Missing events for critical actions

In order to ensure proper traceability it is recommended to emit events when critical variables are updated. The following functions do not emit any events to signal value changes:

• MarketPlace.sol: setPool, setPrincipal, setAdmin
• Lender.sol: setMarketPlace, setFee, setAdmin, setSwivel, pause
• Redeemer.sol: setAdmin, setMarketPlace, setLender, setSwivel

Low liquidity could result in bad prices when selling a principal token

MarketPlace's sellPrincipalToken seems to use market value without the possibility of specifying a minimum expected amount out.

Lender does not allow resetting previous approvals

Note to reviewer: I think this one could maybe represent a MEDIUM level risk.

Lender.sol contains approve methods for single and bulk approvals. However, no way to reset these approvals is available.
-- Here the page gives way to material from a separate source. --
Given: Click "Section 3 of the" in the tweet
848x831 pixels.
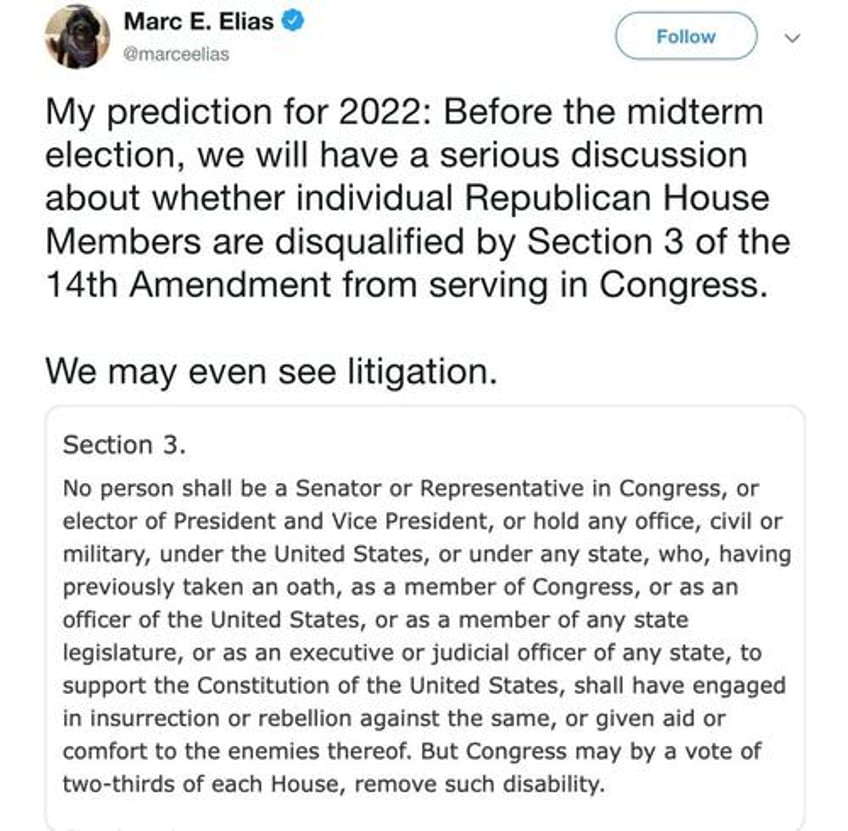Looking at the screenshot, I should tap(658, 242).
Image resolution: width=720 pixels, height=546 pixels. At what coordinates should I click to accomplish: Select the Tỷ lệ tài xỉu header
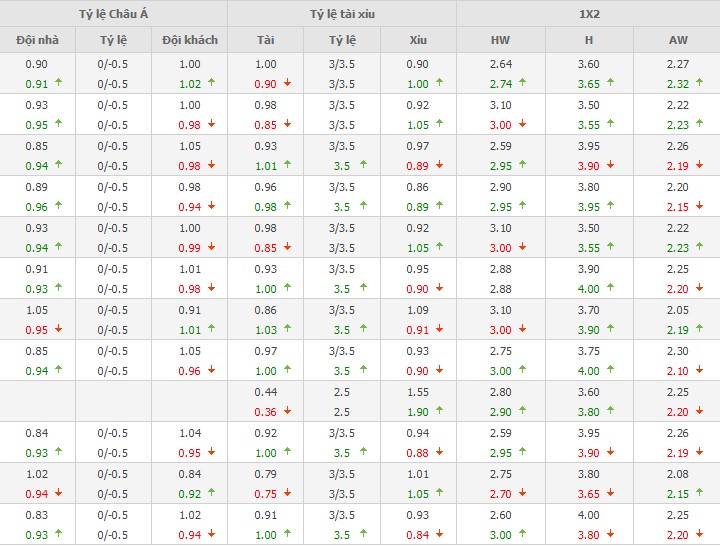[341, 14]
This means that in the case of a buggy approved redeemer or a wrong address being approved, there would be no way to revoke the approval, potentially putting funds in danger until the lender can be redeployed and funds moved to a new contract.

Multiple reentrancy vectors

Note to reviewer: I think this one could maybe represent a MEDIUM level risk.

Several functions in Lender.sol and Redeemer.sol perform external calls to user-provided contracts, therefore allowing reentrancy. While I did not manage to find a clear exploitation path, restricting reentrancy to lend() and redeem() methods would be recommended to err on the safe side.

• ISense(d).redeem(o, m, amount); where d is user-supplied
• purchased = IElement(e).swap(swap, fund, r, d); where e is user-supplied
• } else if (ISense(s).pt() != address(token)) { where s is user-supplied
• } else if (ISense(x).maturity() > m) where x is user-supplied
• uint256 returned = IAPWineRouter(pool).swapExactAmountIn(i, 1, lent, 0, r, address(this)); where pool is user-supplied
• IAave(aave).deposit(u, lent, address(this), 0); where aave is user-supplied
• uint128 returned = IYield(y).sellBasePreview(Cast.u128(a)); where y is user-supplied (see here and here for non-internal function usage)

Could use more descriptive names

Single letter variable names are used throughout the contracts. While these are in general not hard to figure out, using a more descriptive naming convention could help code readability.